■ WRITTEN REQUEST: Count the lines in the records below that contain the string "width", and reply with only that number.

■ THE RECORDS:
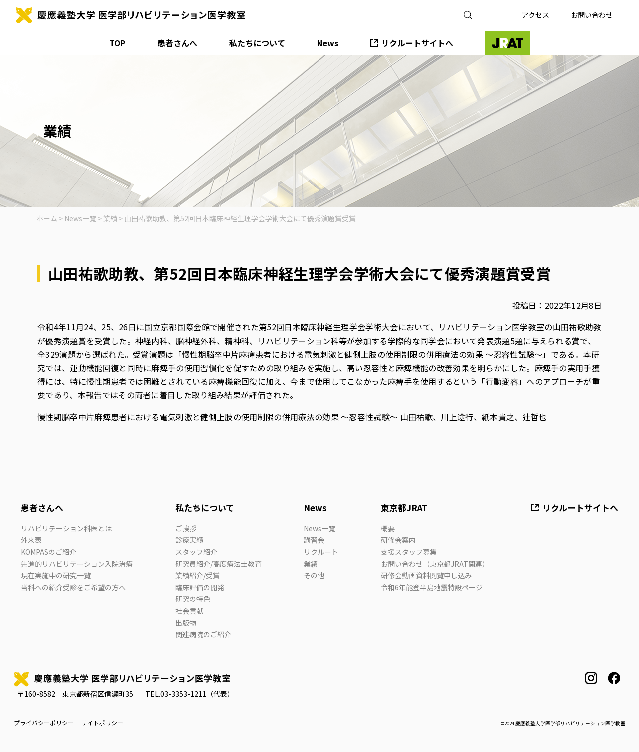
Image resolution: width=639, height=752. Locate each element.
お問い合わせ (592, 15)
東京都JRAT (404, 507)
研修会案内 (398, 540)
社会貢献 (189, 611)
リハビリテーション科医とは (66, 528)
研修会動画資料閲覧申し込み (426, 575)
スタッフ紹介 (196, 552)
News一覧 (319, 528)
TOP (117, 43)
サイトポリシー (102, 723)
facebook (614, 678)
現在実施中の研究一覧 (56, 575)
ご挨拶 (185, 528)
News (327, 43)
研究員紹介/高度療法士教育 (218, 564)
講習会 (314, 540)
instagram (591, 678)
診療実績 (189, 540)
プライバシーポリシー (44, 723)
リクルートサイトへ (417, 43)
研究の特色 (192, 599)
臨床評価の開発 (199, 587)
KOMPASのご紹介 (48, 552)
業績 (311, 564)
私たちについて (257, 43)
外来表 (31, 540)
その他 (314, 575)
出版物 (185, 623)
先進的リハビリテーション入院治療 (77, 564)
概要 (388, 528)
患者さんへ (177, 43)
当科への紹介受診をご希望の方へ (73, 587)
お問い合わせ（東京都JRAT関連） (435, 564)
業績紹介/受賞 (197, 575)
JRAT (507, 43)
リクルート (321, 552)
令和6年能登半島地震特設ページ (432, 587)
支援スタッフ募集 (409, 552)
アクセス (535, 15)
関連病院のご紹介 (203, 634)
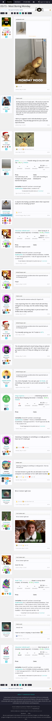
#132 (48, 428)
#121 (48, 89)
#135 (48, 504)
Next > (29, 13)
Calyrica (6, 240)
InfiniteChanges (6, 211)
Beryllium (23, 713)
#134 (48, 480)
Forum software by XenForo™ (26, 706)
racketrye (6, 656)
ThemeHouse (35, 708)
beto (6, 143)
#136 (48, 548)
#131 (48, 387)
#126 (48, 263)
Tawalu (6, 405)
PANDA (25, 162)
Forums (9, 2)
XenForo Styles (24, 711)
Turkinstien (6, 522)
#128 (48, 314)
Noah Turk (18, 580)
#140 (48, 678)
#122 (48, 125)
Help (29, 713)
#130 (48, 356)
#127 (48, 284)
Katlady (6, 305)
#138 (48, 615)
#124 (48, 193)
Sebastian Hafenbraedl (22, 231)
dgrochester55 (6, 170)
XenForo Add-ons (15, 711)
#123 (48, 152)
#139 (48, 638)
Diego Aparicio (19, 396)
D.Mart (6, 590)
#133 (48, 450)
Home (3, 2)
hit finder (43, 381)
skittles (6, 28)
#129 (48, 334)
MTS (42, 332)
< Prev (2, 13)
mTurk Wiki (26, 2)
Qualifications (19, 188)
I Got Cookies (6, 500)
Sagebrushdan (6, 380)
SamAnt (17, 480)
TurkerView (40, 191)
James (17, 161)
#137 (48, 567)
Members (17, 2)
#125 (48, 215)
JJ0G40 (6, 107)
* * *
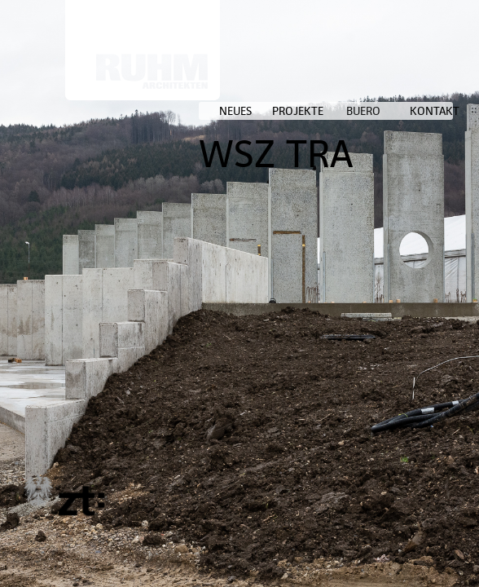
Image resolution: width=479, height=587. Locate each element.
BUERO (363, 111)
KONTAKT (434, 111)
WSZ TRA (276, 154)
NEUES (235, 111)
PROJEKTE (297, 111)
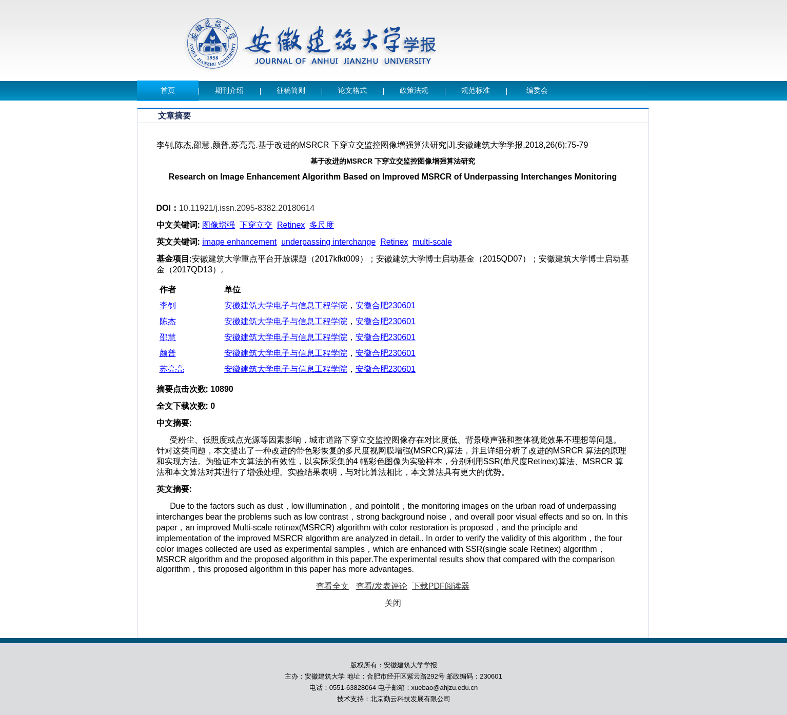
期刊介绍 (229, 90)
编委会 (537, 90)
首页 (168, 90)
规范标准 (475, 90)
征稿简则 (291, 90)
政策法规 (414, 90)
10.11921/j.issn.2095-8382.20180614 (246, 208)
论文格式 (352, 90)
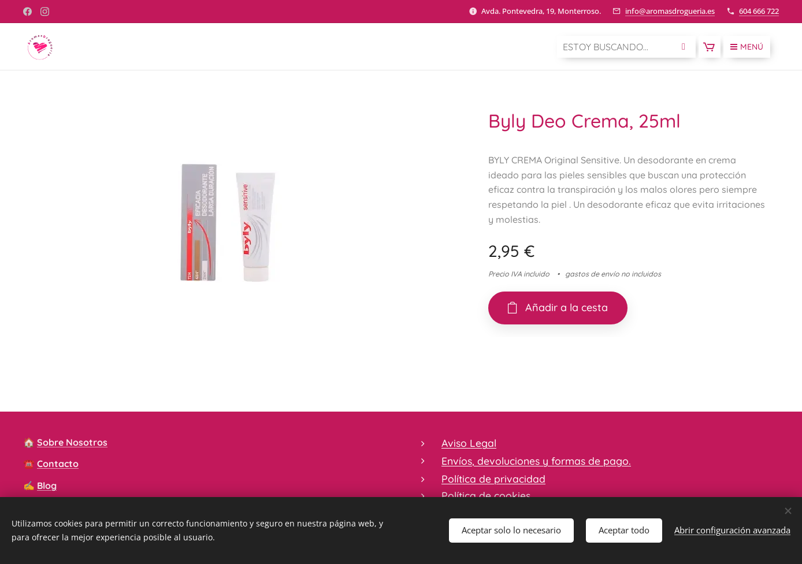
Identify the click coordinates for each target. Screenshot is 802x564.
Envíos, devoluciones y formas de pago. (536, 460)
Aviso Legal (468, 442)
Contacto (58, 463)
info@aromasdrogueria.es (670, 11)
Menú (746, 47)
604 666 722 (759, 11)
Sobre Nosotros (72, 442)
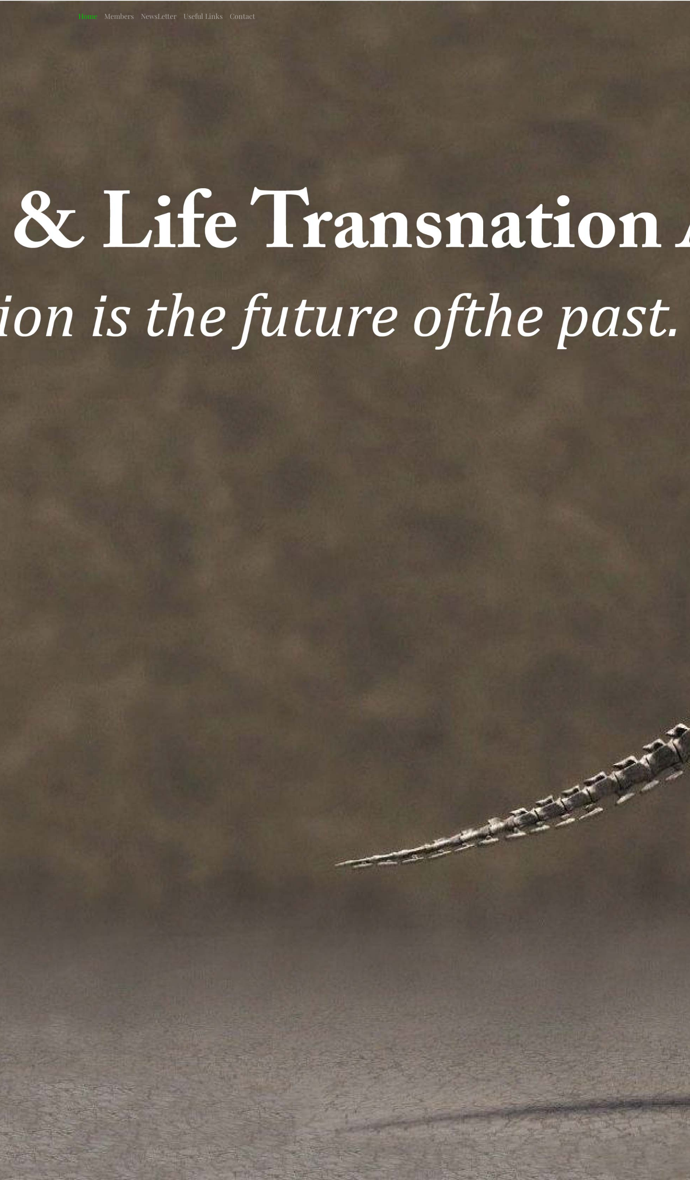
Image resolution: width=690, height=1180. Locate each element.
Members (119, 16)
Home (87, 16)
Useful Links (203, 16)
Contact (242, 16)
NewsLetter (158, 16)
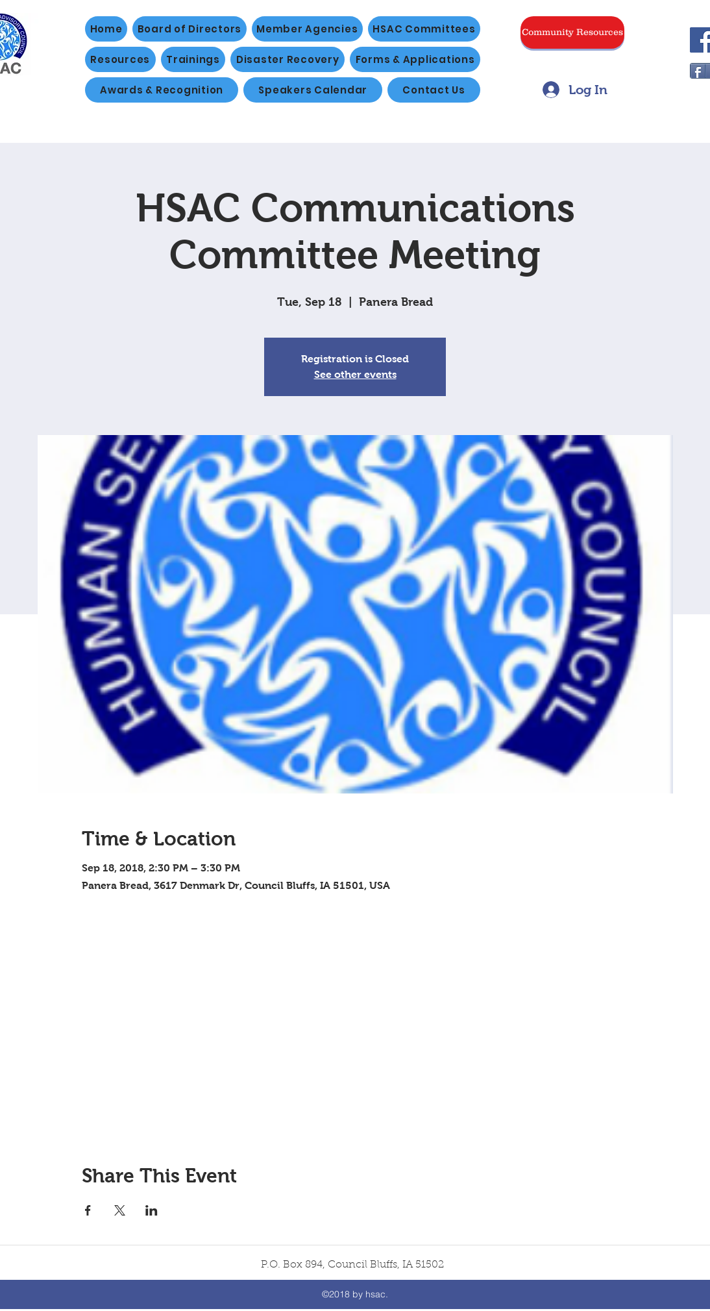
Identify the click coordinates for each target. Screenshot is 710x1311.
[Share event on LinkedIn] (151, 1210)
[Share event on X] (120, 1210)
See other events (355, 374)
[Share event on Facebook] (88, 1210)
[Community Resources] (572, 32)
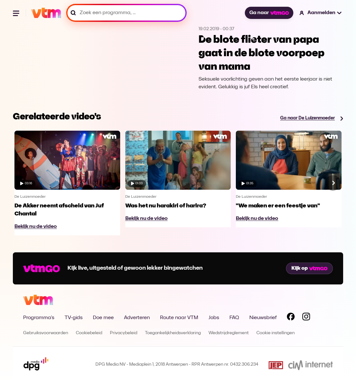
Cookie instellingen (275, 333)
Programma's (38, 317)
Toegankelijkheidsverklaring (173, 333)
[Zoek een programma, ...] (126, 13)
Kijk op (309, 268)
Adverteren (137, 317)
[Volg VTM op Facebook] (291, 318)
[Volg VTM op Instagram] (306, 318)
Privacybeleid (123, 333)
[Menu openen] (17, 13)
--
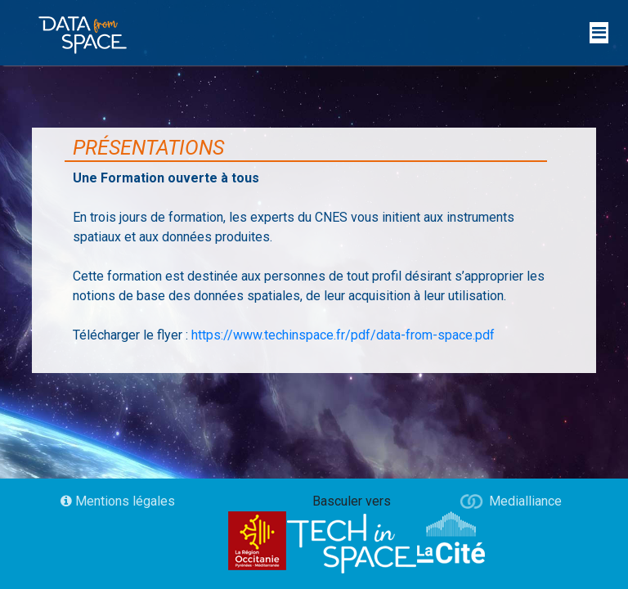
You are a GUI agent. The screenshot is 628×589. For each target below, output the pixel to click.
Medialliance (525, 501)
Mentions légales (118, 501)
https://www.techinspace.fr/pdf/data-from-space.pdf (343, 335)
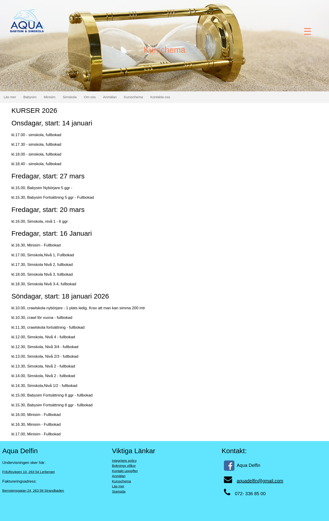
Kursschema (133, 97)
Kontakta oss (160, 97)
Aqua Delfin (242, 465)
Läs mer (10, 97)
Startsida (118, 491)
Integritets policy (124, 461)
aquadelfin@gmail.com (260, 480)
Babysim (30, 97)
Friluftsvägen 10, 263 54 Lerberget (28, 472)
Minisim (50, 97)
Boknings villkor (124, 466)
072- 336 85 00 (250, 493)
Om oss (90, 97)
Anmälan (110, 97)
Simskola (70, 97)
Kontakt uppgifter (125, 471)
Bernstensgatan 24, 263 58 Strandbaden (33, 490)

■ FULL SOLUTION: 3